When I first wrote the opening sentence of this post - about what happened in Charleston yesterday - I initially used the word "tragedy." There's a theatrical connotation to that word, though, that simply is not appropriate here. Where tragedies involve sadness and loss of life, there's an implication that either acts of God or human negligence, as opposed to malfeasance, drove the event.
I don't think as a middle class white man there's any way I can truly empathize with the plight of people of color. And it strikes me as insensitive to even try. I have a lot of thoughts on the glorification of the Confederacy (it wasn't a civil war, it was a rebellion. And it was put down, as it should have been. We're celebrating criminals, not heroes), access to firearms (asking everyone to pass a background check while not having any other restrictions on ownership is reasonable), racism (it's too easy in America to surround yourselves with people like you that the "others" become inhuman), and mental health treatment. None of those thoughts, though, can speak to what happened this past week:
Speaking the unspeakable, thinking the unthinkable
When America needs a voice, more often than not it should be Charlie Pierce.

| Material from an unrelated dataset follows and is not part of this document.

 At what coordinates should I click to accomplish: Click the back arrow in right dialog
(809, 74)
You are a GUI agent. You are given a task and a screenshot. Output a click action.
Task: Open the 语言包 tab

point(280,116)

Lebron James: the greatest loser ever
I know he didn't want to be the MVP, and that wish was granted, but damn if Lebron wasn't amazing during the finals. His continued personal brilliance, while being stuck on teams that just aren't good enough to win championships despite his presence, has FiveThirtyEight asking: is Lebron the greatest loser ever?
What overparenting looks like to a Stanford dean
Julie Lythcott-Haims was a dean at Stanford for a decade, and in her time there noticed a disturbing trend of parents being involved in their child's education to an uncomfortable extent. She looks at a number of factors, including fear, to try and determine where we started being so protective of our children - and what we can do to make them more independent.
Startups love Moleskines
Yes, I'm a Moleskine junkie. I order custom ones for Woden, and I've been carrying one in my jacket pocket for a few years. Apparently I'm not alone! The New Yorker writes about why in a digital world, so many of us love the tactile experience of writing in a good notebook, and espouses the benefits of doing so for listening and retention of information.
We don't sell saddles here.
This post is actually over a year old, but it was sent to me by someone on LinkedIn this week. It's a long memo from the leadership at Slack to the team on the eve of the product's launch. It provides great insight into the way successful entrepreneurs think, and what they're paying attention to (and want their team paying attention to) when it's time to go to market.